- Excerpted records -
^^^^^^^^^^^^^^^^

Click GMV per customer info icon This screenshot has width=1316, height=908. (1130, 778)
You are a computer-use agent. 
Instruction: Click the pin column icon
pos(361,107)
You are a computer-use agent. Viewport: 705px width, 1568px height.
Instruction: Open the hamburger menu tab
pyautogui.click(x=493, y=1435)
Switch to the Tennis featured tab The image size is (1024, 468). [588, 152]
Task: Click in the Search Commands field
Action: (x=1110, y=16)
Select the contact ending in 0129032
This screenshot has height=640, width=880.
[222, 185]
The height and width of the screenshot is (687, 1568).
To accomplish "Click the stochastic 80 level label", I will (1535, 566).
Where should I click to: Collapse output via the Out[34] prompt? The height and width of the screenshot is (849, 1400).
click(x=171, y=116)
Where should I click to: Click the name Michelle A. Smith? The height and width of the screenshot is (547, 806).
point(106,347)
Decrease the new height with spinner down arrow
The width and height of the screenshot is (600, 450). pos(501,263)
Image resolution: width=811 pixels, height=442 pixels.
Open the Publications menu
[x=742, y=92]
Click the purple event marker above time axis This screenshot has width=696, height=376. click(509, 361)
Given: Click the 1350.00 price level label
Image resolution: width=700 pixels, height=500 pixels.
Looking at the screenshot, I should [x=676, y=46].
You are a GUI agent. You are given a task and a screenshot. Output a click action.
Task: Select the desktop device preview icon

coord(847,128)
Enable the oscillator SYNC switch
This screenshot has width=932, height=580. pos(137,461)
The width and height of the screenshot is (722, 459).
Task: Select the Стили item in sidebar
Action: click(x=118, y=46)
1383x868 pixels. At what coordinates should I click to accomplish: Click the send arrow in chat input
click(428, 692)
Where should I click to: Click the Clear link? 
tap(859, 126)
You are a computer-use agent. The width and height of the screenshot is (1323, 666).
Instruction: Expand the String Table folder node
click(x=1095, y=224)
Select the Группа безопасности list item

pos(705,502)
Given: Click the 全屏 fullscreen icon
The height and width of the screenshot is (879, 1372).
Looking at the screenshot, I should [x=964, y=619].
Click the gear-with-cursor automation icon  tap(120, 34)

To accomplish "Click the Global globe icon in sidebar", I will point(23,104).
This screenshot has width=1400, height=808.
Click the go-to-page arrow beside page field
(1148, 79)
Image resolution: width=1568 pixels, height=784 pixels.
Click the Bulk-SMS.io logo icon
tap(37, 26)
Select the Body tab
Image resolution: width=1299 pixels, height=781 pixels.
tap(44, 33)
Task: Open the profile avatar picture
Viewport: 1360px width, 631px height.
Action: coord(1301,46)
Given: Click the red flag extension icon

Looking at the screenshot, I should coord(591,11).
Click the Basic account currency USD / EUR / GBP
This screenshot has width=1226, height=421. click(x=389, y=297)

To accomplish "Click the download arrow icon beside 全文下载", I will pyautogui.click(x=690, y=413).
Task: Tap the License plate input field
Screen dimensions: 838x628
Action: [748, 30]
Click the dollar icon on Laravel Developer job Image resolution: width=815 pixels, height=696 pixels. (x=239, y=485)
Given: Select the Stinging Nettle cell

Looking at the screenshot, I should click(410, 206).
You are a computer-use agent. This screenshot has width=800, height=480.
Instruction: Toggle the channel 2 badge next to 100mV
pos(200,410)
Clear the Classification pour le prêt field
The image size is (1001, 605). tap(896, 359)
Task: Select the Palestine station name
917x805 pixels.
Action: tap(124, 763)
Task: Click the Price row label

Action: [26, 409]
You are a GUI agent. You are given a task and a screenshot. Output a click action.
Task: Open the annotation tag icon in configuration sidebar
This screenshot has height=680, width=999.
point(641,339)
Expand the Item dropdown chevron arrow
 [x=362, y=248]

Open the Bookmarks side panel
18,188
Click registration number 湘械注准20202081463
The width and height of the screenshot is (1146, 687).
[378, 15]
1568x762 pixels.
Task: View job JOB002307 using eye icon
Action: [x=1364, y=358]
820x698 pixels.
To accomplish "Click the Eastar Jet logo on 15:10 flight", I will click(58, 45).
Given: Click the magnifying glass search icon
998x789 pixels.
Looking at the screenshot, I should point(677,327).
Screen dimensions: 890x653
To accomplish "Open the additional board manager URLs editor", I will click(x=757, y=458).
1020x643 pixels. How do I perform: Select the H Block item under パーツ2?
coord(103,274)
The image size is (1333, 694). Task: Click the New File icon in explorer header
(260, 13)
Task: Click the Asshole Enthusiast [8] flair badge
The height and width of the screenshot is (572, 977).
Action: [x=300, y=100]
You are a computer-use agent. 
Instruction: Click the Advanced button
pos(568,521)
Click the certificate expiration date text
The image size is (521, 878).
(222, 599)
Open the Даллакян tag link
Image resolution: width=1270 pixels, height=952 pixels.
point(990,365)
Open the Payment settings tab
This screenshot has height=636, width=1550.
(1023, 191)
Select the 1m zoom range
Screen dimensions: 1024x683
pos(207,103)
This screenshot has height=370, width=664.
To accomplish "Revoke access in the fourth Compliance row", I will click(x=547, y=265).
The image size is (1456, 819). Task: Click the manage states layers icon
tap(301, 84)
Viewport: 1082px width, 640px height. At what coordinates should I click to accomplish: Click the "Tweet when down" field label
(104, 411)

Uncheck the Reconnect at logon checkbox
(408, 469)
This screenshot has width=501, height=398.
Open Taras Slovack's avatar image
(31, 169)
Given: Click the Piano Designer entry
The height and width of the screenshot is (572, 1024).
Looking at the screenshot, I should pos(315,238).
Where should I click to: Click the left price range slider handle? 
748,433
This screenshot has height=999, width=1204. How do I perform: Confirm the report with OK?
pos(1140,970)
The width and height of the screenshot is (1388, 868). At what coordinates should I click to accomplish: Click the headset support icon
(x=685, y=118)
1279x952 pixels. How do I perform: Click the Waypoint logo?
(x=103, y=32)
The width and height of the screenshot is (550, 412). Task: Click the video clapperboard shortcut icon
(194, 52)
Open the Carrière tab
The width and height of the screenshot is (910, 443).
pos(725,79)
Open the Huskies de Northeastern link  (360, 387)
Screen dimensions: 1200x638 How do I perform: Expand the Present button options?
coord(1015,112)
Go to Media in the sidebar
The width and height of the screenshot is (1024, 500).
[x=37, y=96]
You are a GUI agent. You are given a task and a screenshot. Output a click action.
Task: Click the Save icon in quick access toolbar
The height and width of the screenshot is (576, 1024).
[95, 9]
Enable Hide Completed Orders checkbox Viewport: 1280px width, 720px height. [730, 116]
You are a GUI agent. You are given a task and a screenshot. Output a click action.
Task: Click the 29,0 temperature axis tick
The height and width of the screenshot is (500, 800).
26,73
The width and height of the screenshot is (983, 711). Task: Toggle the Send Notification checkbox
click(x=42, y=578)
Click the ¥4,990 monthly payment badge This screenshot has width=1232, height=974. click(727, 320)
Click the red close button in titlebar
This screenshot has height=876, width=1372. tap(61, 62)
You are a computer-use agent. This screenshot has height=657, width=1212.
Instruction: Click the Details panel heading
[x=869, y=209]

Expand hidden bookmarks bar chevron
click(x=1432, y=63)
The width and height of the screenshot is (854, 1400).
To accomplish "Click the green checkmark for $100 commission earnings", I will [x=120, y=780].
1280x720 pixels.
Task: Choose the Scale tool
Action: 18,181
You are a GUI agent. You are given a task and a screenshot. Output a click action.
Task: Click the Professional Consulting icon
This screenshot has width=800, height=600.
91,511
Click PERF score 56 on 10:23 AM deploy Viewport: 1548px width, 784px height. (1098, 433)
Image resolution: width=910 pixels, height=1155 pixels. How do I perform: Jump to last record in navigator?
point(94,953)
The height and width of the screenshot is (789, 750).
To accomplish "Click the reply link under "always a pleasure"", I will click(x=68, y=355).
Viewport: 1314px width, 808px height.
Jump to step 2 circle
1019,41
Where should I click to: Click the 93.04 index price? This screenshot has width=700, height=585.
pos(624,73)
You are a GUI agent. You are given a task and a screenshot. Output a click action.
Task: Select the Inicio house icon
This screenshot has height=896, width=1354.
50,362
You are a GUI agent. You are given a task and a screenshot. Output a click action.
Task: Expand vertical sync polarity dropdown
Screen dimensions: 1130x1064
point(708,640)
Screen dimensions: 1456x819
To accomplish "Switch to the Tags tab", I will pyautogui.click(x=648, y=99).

^^^^^^^^^^^^^^^^

Reproduce the records from the start through the line containing "pyautogui.click(x=493, y=1435)", including both ends.

- Result of the exercise -
Click GMV per customer info icon This screenshot has width=1316, height=908. (1130, 778)
You are a computer-use agent. 
Instruction: Click the pin column icon
pos(361,107)
You are a computer-use agent. Viewport: 705px width, 1568px height.
Instruction: Open the hamburger menu tab
pyautogui.click(x=493, y=1435)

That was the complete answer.